↓↓↓

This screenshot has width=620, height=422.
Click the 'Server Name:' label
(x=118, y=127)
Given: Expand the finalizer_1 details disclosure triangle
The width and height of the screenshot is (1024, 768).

↑↑↑

### ABOUT THIS TASK
Return all of the data exactly as it reads.

### WRITTEN SOLUTION
This screenshot has width=620, height=422.
Click the 'Server Name:' label
(x=118, y=127)
Given: Expand the finalizer_1 details disclosure triangle
The width and height of the screenshot is (1024, 768).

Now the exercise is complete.